Photo: play “False Note”

 

“I was very impressed by this performance. The drama is twisted so sharply, the actors play at a such professional level that at some point you cannot even guess how the events will unfold, moreover  — how this story will end…”, — Ambassador Extraordinary and Plenipotentiary of Ukraine to the State of Israel Mr. Genadiy Nedolenko.

 

— Please tell us about the plot of the play.

— The entirety of the action takes place in a huge concert hall in Geneva, where the maestro, a prominent German conductor, returns to the dressing room after a performance. An admirer then comes in to praise the conductor, or so it seems to him. A ceaseless conflict unfolds — where the maestro’s past is revealed; a past that he is trying to forget. Not a single one of the hundreds of thousands of spectators in the cities of Ukraine or in Tel Aviv was left unmoved.

 

“Mykhailo Reznikovych’s False Note is a very touching, spectacular and, from the point of view of professionalism, a masterfully staged performance!
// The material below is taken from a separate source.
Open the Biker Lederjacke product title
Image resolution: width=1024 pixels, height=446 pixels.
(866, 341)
There are interesting directing decisions (in particular, in the finale) that I would love to have used in my production in Paris, but unfortunately, they did not occur to me at the time… By the way, as an actor, I understand that work with the actors here is accomplished at the highest level. Your performers ‘play from their gut’, which is difficult to achieve in France”, — Didier Caron.

 

We personally invited Didier Caron himself to our performance in Kyiv. He considered the production to have been very powerful. I added three more characters to the play, who were originally sort of allusions, and Caron praised this change. He spent a week in Kyiv, and I can say that we became friends.

 

Mikhail Reznikovych, Didier Caron and Kirill Kashlikov, photo from the personal archive of Mikhail Reznikovych

 

— Last time you did a tour it was in a beautiful venue at the St. James Theatre — it’s practically the West End. This time you are coming to a concert hall: Logan Hall. What is the reason for your choice?
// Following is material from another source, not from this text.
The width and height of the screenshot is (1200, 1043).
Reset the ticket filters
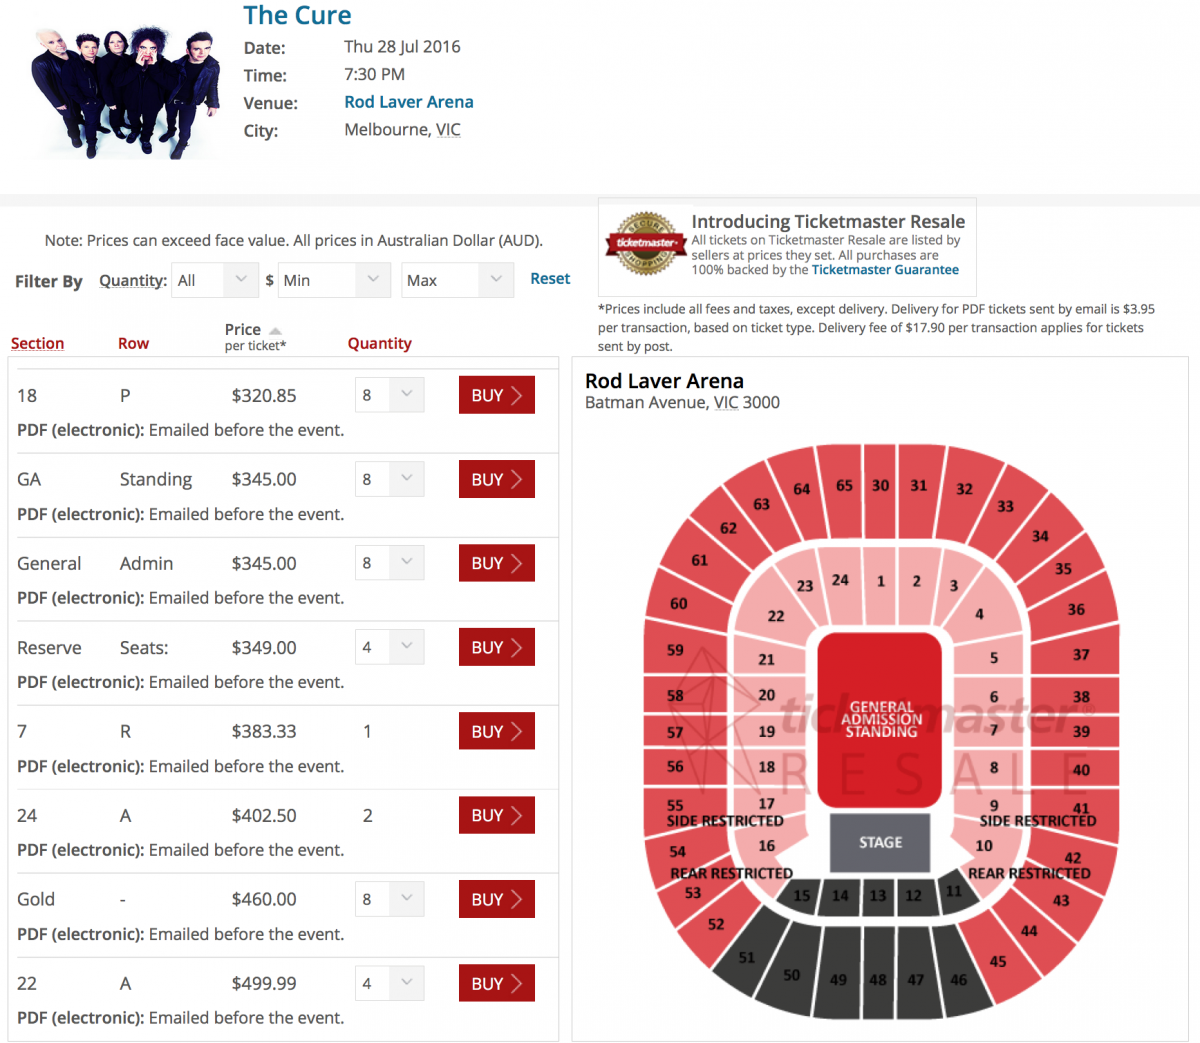click(550, 279)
— Times have changed. Our tour now is a social project; we do not have the emotional nor financial resources to spend on considering other venues. Traveling to the performance in present conditions is, to put it mildly, difficult. However, the quality of our performance will not be diminished, despite all the challenges and circumstances.
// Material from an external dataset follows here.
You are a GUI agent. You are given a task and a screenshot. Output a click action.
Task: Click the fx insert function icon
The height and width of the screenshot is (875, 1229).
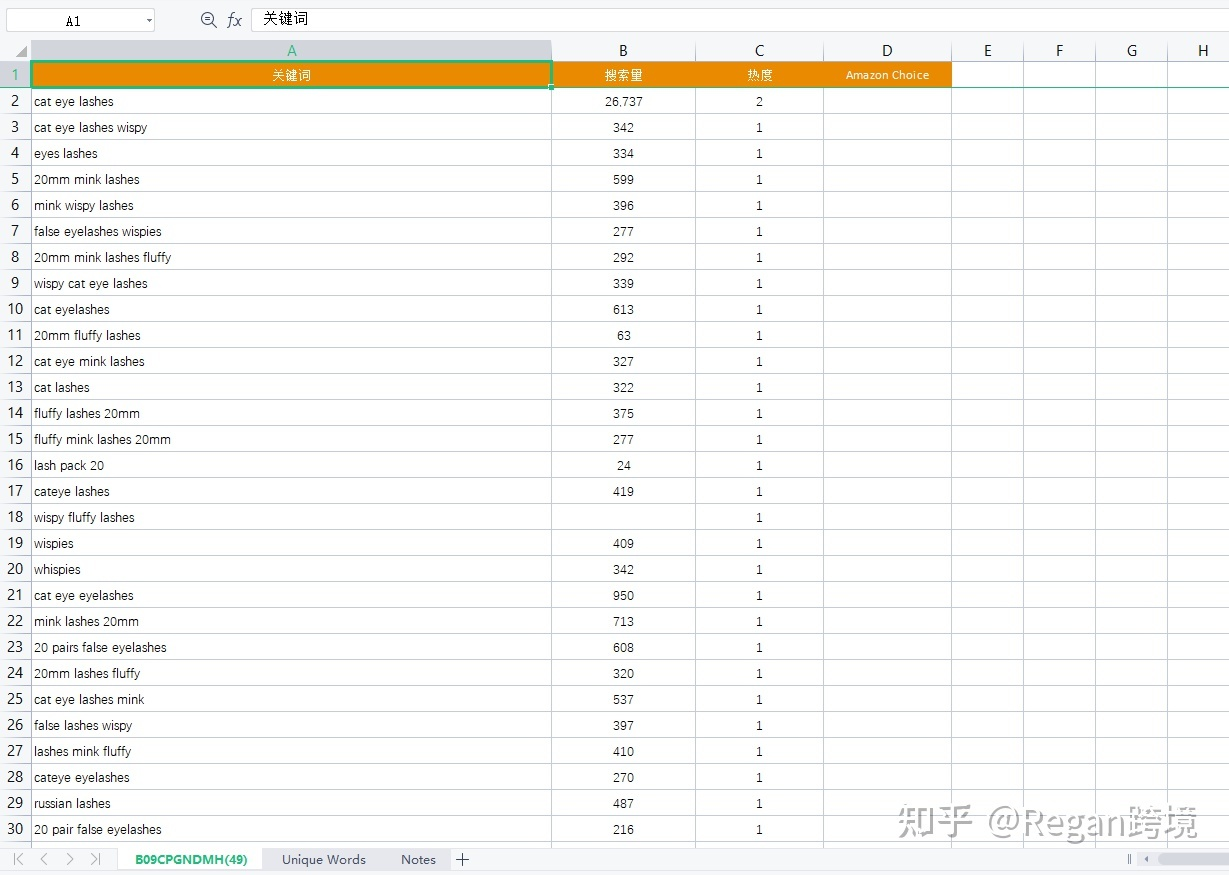point(234,18)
— How many people will you be taking with you on tour? Based on your previous experience in 2015 — will they be actors, make-up artists, or dressers?

— Only 18 people will travel. Five of them are actors, the rest are those who help create the play. These are people who deal with lighting, sound, projection, props. There will not be much on the stage, but we have a lot of props. Here at Logan Hall, we will only get access to the stage from 11 o’clock in the morning, and even that is by special arrangement, and we have to perform the same evening. Therefore, in this short time, everyone must carry out their roles. The performance must certainly correspond to the standard expected of the Lesya Ukrainka Theatre.

— So even though you’re playing at Logan Hall, can we expect a West End level performance, as before?

— I expect no less.

 

Photo: play “False Note”

 

— With what expectations does your Ukrainian troupe travel? How do they feel about touring abroad in time of war?

— The feeling is very positive; everyone wants to come. We have a company of almost 90 people, and those who remain will be very jealous. But it is what it is, nothing can be done. We hope that we will be able to come again soon and in full force.

— English directors constantly return to the works of Russian classics, which they often boldly interpret. You, on the contrary, are bringing a French work true to its original interpretation. Which approach do you prefer to put on?

— I staged Shakespeare, Schiller, Lope de Vega and Moliere. I never staged Brecht because I feel that he, with his method of alienation, is not my kind of playwright. Everyone should do what they feel most competent in.

 

 

— Speaking of this: initially you did not apply to study theatre, at first you pursued a degree in physics. How did you end up in theatre?

— I was always drawn to the theatre, but the vocation of a physicist was considered a venerable one, so my parents swayed me towards it. But inwardly I lived and breathed theatre. That is why, after three years, I left for Leningrad, and was accepted into Georgy Aleksandrovich Tovstonogov’s directing course. If it were not for his teaching, my ability would not be what it is today.

 

Photo: Afisha.London

 

— What are your memories of Tovstonogov? Was he difficult?

— He was brilliant as a director. He was wonderful as a teacher. He was harsh like every great artist. In the first lesson, he said: “There are a lot of bad directors even without you. My principle in the theatre is to push the one that is about to fall.” There were 18 of us at the beginning of the course, and only six graduated.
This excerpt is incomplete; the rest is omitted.